クラスの千葉博子ちゃんがイチゴの香りのスティックのりを持って来ていた。
子供の頃はカラフルな色やかわいいイラスト入り香り付き文具に弱い。当然女子のきゃあ☆きゃあの話題になる。そのなかのひとりが言い出す。「ねぇひろぽん。手の平にのりつけて。」無言でのりを塗ってあげるひろぽん。…それをみた他の子達も私も私もで教室はたちまち人工的なイチゴの甘ったるい臭いに包まれた。休み時間が終わり西田が教室に入るなり眉間にシワを寄せ言い出した。「なんか甘い臭いがする!何?!」語尾はほとんど怒鳴り声だった。最初にのりを塗って貰った子が耐えきれずみんなでのりを塗って貰った事を話す。

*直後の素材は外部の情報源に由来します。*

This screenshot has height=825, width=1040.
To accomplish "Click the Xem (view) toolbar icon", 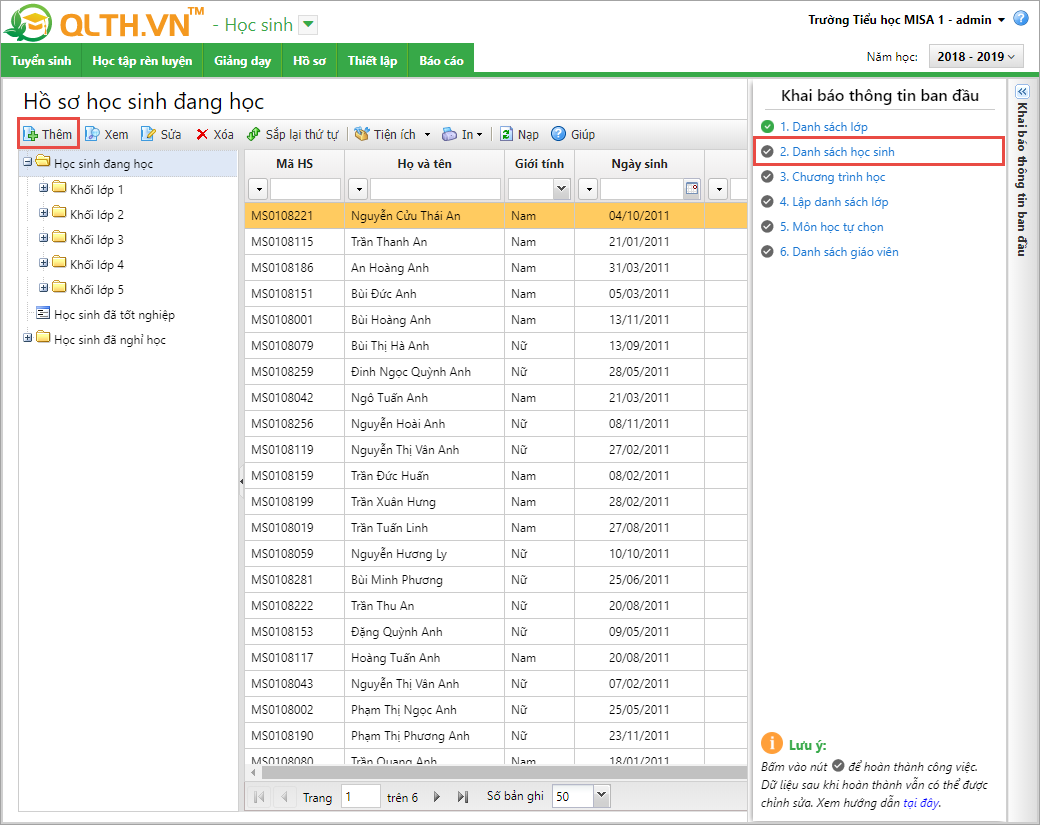I will (92, 134).
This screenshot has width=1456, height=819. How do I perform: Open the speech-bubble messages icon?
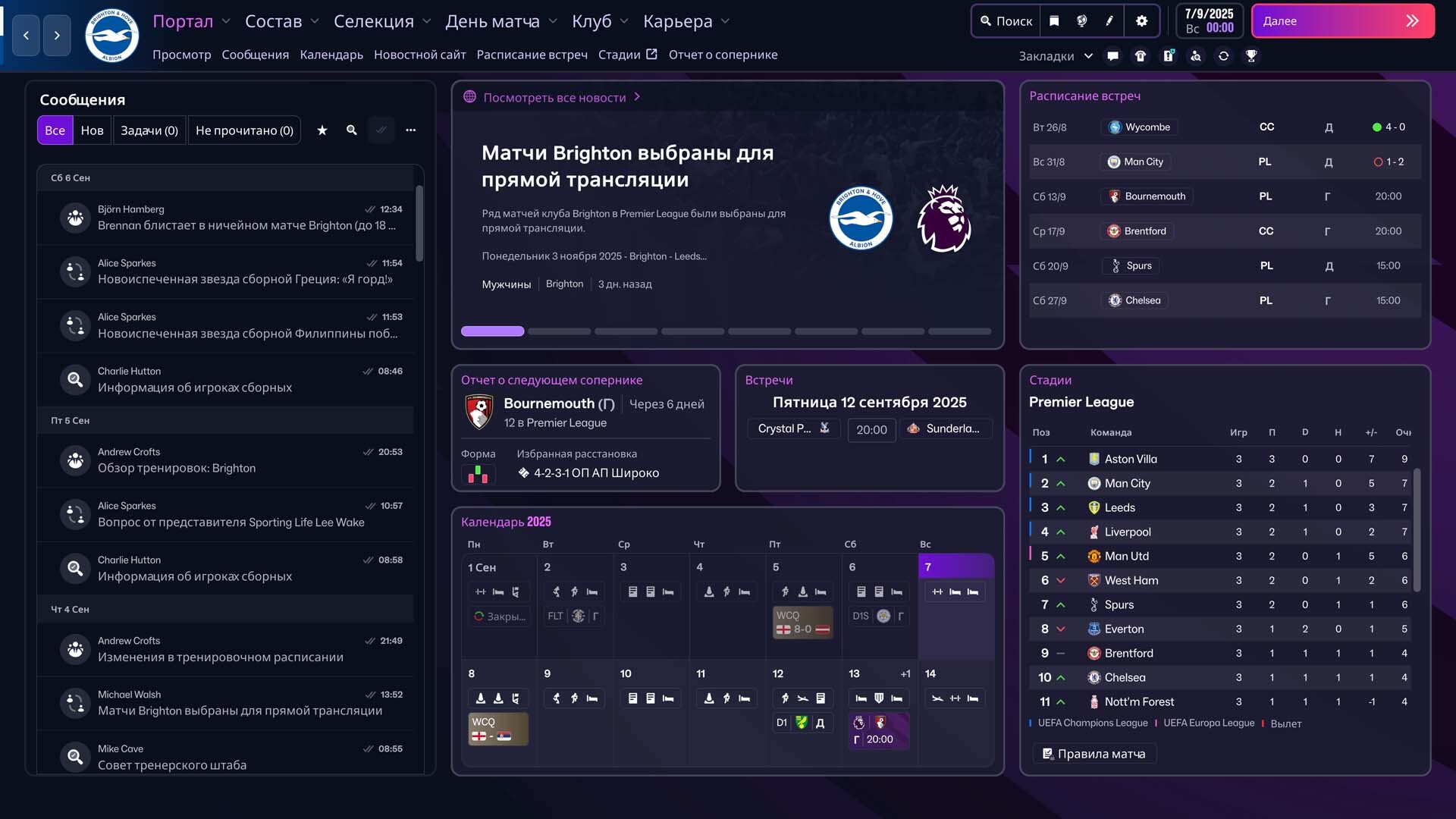point(1112,55)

「のり塗った奴全員前に出ろ!」おずおずと前に五人の女子がでてならぶ。西田の顔は怒りで真っ赤。あぶらテカりがめだちモロ鬼の形相だ。「手の平見せなさい」のりの付いた手の平を差し出す。西田は汚い物をみるように見下ろし、一言「汚い!」と吐き捨て 順番に一人ずつげんこつであたまをゴツンゴツンと殴っていく。殴り終えたら
ため息をつき、「あんたらのいしあたま叩いて手が痛いわ。怪我させないでくれる?!ボケ茄子!さっさと手を洗って来なさい!」泣きそうになるのを堪える子もいた。あの顔はなまはげに似てたからなぁ…。だからか皆慌てて手を洗いに行った。